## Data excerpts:
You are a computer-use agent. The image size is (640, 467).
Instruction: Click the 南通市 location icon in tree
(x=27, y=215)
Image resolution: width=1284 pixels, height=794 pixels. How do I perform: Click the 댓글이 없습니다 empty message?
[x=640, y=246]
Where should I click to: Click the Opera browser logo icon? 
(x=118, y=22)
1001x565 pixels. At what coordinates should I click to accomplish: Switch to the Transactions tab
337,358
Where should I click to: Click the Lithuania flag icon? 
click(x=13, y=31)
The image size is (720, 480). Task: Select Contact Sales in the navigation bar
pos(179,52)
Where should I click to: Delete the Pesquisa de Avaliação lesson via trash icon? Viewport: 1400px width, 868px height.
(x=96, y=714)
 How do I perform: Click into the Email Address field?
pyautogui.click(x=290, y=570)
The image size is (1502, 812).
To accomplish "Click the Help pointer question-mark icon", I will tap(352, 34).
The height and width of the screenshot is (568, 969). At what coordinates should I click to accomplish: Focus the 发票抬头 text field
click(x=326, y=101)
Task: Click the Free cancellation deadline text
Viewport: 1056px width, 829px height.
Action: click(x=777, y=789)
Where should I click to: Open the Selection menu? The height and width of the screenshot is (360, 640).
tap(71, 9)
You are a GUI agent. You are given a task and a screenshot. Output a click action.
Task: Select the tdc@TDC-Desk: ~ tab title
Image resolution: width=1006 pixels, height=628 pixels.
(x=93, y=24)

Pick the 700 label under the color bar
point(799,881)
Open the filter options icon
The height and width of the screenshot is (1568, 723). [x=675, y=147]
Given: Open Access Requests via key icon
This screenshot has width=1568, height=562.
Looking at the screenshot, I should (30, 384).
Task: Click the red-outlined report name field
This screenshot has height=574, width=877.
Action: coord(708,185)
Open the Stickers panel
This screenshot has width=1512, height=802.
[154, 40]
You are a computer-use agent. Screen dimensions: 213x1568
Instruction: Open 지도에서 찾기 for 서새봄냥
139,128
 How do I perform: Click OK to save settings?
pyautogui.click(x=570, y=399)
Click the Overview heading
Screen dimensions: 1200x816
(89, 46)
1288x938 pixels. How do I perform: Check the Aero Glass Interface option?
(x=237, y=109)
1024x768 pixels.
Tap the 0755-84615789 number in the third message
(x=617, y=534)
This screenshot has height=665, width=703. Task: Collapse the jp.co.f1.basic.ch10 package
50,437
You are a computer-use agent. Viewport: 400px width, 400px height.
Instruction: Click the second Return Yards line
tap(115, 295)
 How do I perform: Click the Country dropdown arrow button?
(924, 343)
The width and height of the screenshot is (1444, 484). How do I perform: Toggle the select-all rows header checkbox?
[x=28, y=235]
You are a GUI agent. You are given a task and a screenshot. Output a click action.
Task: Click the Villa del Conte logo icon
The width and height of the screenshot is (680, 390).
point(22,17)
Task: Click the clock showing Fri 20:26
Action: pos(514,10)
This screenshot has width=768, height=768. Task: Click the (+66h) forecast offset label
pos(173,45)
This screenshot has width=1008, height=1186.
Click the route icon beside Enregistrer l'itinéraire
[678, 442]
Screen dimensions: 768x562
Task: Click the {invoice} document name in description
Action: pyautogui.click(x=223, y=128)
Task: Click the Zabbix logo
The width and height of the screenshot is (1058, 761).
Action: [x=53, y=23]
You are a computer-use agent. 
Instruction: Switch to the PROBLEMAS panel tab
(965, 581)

## EXERCISE INSTRUCTIONS:
Which lines of the data contain the string "computer"? Copy each of them.

## SOLUTION TO THE EXERCISE:
You are a computer-use agent. The image size is (640, 467).
You are a computer-use agent. Screen dimensions: 213x1568
You are a computer-use agent. Viewport: 400px width, 400px height.
You are a computer-use agent. 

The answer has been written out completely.